Het is een kwalijke ontwikkeling om alles maar tot ziekte te bombarderen. Voor je het weet is iedereen gestoord. En hoe meet je zo’n milde paniekaanval? Uitbrekend zweet? Oplopende hartslag? Zelf heb ik al gauw last van zweethandjes. Zodra de spanning maar een beetje oploopt of als ik me enigszins inspan gaat het los. Tijdens het rijexamen had ik met mijn zweethanden de auto kunnen starten.

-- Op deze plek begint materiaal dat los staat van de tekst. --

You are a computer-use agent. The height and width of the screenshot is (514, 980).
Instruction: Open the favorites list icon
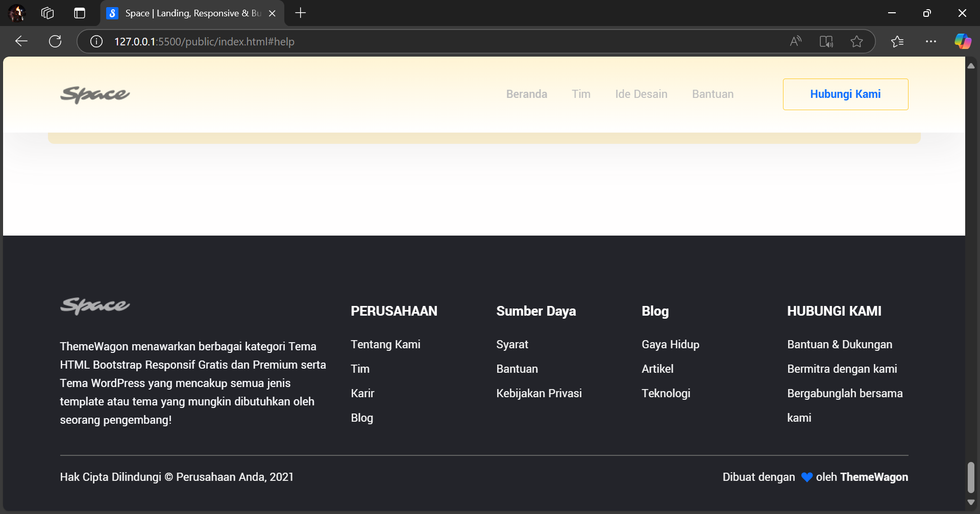pos(897,41)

Ik stond eens op de crosstrainer… (klinkt als het begin van iets moois, maar het was eerder het begin van het einde) Ik stond eens op een crosstrainer, die was uitgerust met een hartslagmeter. De handgrepen van het apparaat meten de warmte en zweetgraad van je handen, leiden daar je hartslag uit af en koppelen dat aan een advies over je tempo. Ik was maar net bezig of het apparaat begon te piepen. Ik moest snel langzamer gaan of er lag een hartaanval in het verschiet. De jongen die me wegwijs maakte wuifde het weg. ‘Ligt aan het apparaat, hij moet stuk zijn. Probeer maar een andere.’ Ik klom op een andere. Zelfde verhaal. Volgende. Zelfde verhaal. Hartslag boven 180: het is een wonder dat ik nog leef.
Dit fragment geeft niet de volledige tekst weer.